(Stored entries)
== Segment start ==
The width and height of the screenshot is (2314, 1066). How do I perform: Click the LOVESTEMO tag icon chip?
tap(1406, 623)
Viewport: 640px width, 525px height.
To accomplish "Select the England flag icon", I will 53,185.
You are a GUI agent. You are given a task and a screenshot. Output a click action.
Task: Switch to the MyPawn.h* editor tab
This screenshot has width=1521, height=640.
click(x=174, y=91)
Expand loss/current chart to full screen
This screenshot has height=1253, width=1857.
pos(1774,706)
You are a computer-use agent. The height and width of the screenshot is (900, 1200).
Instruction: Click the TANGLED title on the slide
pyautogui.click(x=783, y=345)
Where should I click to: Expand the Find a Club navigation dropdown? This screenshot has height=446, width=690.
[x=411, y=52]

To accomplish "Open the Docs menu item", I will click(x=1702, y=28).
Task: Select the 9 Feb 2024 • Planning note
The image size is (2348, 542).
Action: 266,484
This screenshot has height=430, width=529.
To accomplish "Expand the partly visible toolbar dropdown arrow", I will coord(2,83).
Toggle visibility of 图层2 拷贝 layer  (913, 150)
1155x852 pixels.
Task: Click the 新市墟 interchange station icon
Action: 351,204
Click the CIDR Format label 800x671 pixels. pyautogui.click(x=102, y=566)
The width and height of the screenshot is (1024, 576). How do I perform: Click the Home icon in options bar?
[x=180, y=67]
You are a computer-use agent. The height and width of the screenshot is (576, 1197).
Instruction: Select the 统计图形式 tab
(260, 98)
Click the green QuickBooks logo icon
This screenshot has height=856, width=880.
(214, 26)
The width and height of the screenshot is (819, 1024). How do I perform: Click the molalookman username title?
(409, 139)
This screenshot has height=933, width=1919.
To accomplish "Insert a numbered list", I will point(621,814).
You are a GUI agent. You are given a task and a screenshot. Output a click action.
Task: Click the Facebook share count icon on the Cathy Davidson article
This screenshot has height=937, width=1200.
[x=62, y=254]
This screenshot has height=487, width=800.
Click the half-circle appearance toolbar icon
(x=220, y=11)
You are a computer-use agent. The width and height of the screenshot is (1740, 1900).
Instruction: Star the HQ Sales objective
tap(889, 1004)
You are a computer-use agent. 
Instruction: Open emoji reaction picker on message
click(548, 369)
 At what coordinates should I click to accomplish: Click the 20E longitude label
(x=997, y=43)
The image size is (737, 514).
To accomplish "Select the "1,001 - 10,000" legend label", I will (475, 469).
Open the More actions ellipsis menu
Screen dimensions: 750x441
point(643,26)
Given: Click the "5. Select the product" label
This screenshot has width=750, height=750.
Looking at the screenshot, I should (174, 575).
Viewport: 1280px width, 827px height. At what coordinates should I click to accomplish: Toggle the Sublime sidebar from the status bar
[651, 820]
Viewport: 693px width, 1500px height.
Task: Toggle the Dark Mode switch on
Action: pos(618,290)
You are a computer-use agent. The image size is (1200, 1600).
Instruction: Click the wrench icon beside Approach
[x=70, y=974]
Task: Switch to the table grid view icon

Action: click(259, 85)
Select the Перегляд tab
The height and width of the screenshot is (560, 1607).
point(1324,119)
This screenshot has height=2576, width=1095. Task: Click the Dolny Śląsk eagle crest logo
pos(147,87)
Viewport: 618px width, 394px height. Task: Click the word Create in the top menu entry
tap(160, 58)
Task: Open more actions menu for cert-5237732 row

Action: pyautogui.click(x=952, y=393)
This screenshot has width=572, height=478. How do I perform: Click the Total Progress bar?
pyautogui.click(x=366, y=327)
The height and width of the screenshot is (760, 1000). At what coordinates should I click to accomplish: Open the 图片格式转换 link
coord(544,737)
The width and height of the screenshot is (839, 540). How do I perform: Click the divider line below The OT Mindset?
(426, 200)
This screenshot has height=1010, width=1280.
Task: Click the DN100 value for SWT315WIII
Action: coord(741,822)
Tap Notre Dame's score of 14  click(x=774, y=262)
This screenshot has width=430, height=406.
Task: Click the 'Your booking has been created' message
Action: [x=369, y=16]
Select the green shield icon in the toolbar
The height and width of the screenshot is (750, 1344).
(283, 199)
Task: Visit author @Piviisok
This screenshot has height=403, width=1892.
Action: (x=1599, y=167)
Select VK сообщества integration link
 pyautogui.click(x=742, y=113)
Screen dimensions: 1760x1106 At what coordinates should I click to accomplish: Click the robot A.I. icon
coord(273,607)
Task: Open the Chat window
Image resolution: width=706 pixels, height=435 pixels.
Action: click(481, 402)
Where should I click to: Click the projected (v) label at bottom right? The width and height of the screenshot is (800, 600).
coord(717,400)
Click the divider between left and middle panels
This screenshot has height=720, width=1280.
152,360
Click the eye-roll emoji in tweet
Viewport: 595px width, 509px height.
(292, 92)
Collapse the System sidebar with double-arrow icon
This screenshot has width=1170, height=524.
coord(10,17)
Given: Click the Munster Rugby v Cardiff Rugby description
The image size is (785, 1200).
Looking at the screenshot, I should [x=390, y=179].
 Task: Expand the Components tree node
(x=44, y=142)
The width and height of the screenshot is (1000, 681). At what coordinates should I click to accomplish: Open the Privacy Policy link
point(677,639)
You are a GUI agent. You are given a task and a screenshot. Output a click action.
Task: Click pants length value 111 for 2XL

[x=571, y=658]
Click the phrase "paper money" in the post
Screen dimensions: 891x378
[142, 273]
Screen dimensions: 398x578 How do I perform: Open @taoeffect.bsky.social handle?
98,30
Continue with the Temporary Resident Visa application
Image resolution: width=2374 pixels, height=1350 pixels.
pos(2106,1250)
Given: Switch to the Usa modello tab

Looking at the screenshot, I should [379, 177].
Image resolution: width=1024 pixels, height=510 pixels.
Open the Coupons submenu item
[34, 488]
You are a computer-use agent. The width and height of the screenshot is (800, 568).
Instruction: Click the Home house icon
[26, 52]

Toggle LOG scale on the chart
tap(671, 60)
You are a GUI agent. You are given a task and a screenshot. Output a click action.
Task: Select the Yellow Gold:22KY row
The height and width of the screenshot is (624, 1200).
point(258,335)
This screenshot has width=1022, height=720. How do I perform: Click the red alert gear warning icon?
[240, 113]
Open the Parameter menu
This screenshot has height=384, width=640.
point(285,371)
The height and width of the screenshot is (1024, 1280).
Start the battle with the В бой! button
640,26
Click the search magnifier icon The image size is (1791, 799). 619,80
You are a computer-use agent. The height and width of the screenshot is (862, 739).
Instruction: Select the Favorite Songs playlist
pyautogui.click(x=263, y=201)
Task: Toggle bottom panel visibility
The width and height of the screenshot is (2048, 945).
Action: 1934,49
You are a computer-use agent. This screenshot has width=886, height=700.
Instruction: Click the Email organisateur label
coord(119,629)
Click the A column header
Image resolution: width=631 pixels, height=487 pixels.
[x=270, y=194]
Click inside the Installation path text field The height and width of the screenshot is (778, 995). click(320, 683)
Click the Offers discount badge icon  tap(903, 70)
== Segment end ==
## Work to be completed
If a line in the data above holds the string "arrow", report that line.

## Solution to this problem
To accomplish "Expand the partly visible toolbar dropdown arrow", I will coord(2,83).
Collapse the System sidebar with double-arrow icon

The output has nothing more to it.